Artemide’s culture of engineered light
Artemide’s identity has long been tied to research-led lighting—treating optics, controls, and industrial craft as design material, not afterthought. The brand frames this approach through its “The Human Light” philosophy and a history rooted in Italian manufacturing and prototyping culture (Artemide).
Frattini’s 1979 Megaron, documented
Megaron was designed by Gianfranco Frattini and presented at Salone del Mobile in 1979; Frattini’s studio notes it was nominated for the Compasso d’Oro in 1981 (Gianfranco Frattini). Period photography and catalog records also credit the 1979 design for Artemide (Lombardia Beni Culturali).

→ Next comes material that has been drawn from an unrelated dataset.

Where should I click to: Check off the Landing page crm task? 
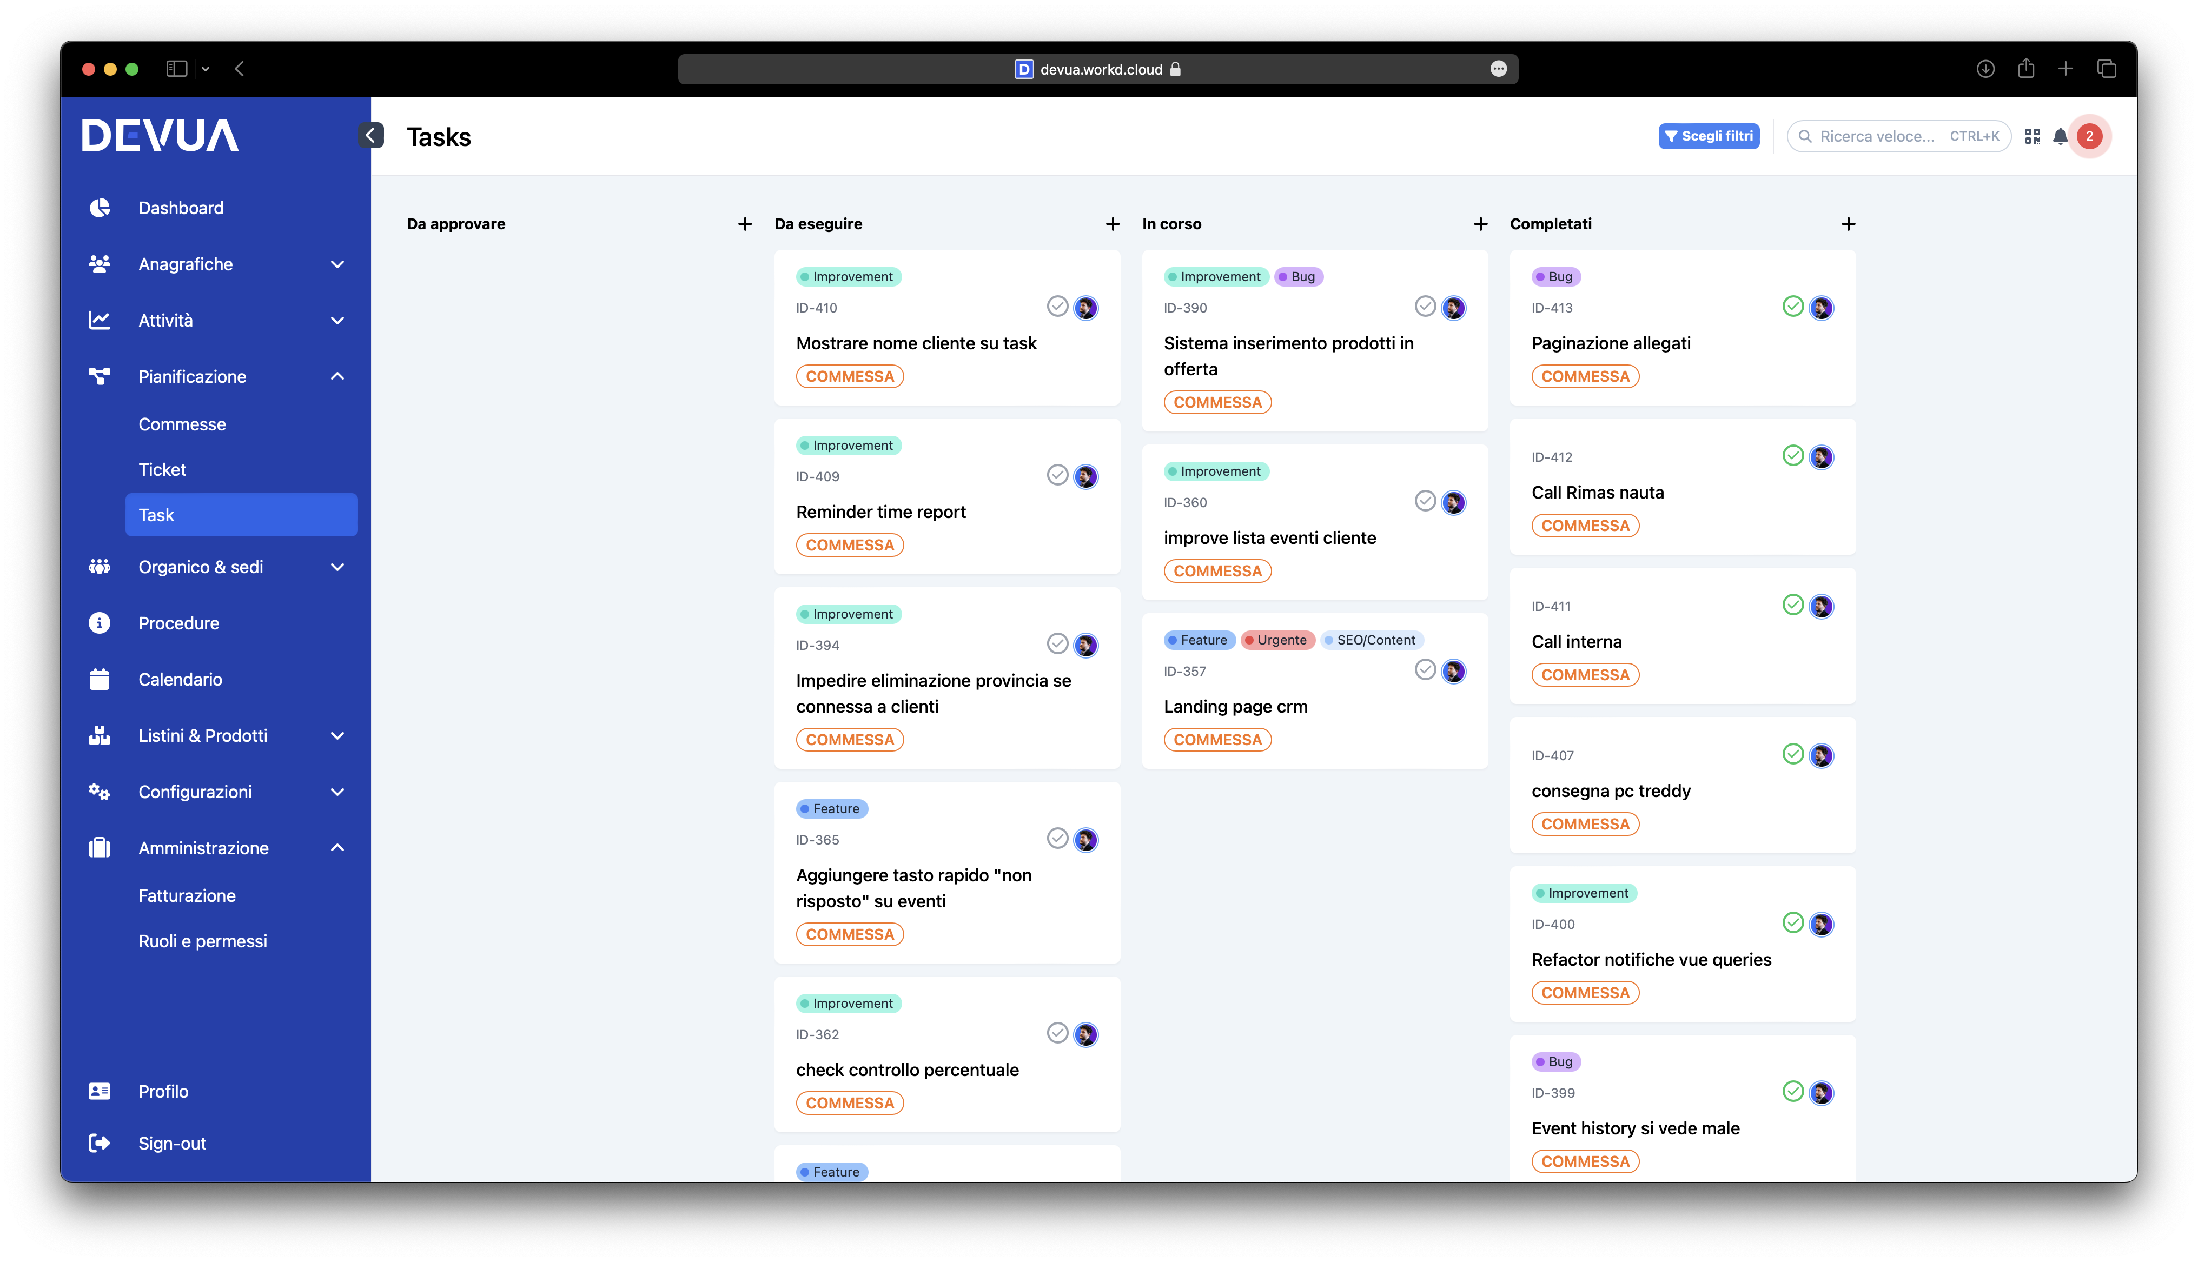point(1424,670)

What the form does in a room
The lamp’s experience is intentionally indirect: the eye reads a clean, narrow profile while the ceiling becomes the luminous surface. A vertical seam/groove detail introduces a subtle line of presence, so the lamp doesn’t disappear completely when unlit. In plan, the wide circular base keeps the gesture stable and graphic—more like a small plinth than a decorative foot.

An installation story
One customer note is straightforward: delivery began on December 16, 2025, and the chosen configuration was Aluminum with a 2700K LED. It’s the kind of lamp that typically settles in once placed—set against a wall, aimed upward, and left to define the room’s evening baseline.
Where Megaron fits best
Megaron works in living rooms and bedrooms where you want ambient light without visual clutter, especially in spaces that already have strong furniture silhouettes. It’s also well-suited to circulation areas—behind a sofa, near a media wall, or at the edge of a reading corner—where a single vertical element can organize the lighting without adding another “object.” Interiors that lean modern, gallery-like, or quietly minimal tend to benefit most from its disciplined profile.